## EXERCISE INSTRUCTIONS
From the entries below, retype only the lines from the one with "Tap the France" through the one with "Print the PDF document", exactly as written.

## PROVIDED INFORMATION
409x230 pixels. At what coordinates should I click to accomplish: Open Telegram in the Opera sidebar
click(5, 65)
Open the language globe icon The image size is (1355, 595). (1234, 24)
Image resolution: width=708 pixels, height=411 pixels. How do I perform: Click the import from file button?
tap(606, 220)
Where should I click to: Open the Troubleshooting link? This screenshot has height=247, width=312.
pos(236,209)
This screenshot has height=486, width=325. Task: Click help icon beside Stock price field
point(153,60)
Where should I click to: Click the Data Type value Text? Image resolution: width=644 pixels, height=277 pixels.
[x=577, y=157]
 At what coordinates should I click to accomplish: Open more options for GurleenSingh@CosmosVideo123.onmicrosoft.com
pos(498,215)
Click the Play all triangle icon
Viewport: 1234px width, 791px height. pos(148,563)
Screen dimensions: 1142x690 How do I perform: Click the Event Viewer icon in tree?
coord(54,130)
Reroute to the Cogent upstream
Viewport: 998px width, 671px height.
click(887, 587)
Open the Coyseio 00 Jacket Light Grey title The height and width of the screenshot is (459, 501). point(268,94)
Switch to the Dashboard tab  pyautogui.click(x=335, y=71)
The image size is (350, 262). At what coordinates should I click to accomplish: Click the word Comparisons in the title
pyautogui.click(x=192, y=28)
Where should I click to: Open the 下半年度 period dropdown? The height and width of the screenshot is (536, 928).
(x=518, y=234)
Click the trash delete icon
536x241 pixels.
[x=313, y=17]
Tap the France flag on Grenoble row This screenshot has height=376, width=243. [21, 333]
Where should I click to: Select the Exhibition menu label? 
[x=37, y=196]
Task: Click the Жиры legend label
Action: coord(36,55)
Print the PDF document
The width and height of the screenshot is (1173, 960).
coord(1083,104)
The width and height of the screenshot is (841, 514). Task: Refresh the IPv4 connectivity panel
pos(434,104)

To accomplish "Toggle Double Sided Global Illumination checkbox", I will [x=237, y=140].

## REPLY TO THE EXERCISE
Tap the France flag on Grenoble row This screenshot has height=376, width=243. [21, 333]
Where should I click to: Select the Exhibition menu label? 
[x=37, y=196]
Task: Click the Жиры legend label
Action: coord(36,55)
Print the PDF document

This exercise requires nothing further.